What the task asks
Transcribe all data verbatim. Skip the pictures.

Data
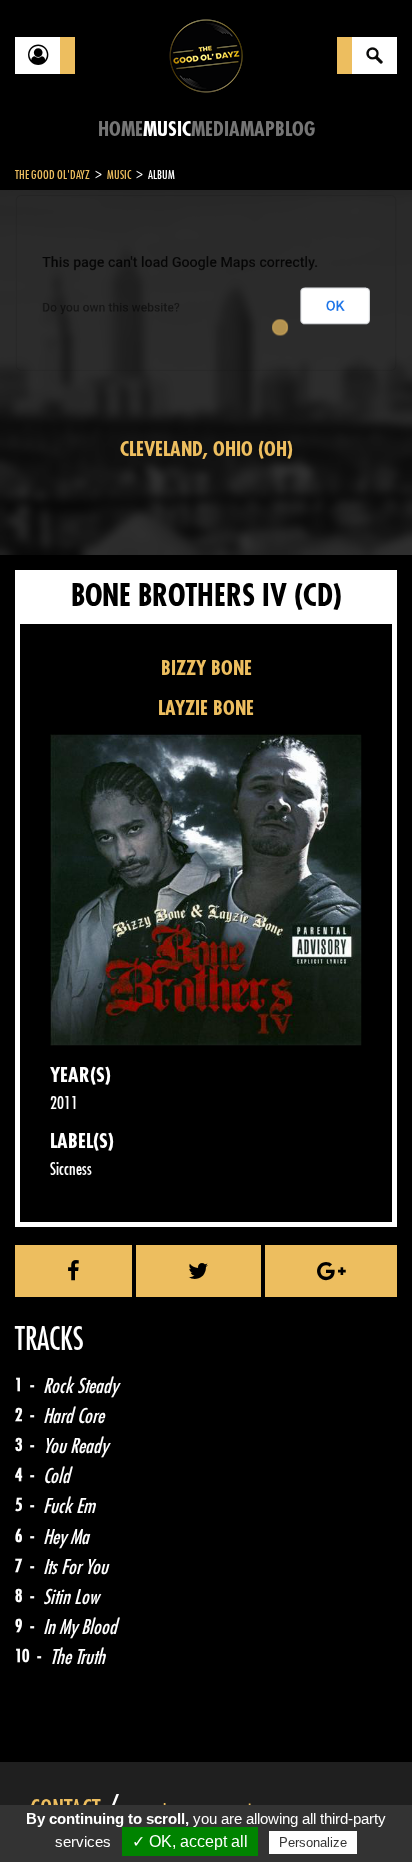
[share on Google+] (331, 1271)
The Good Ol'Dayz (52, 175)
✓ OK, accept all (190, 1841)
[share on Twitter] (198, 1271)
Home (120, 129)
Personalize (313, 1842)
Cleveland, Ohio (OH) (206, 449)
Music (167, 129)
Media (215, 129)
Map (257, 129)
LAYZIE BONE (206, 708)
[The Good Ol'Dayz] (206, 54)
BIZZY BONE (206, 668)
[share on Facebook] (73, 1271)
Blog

Response to this task
[share on Google+] (331, 1271)
The Good Ol'Dayz (52, 175)
✓ OK, accept all (190, 1841)
[share on Twitter] (198, 1271)
Home (120, 129)
Personalize (313, 1842)
Cleveland, Ohio (OH) (206, 449)
Music (167, 129)
Media (215, 129)
Map (257, 129)
LAYZIE BONE (206, 708)
[The Good Ol'Dayz] (206, 54)
BIZZY BONE (206, 668)
[share on Facebook] (73, 1271)
Blog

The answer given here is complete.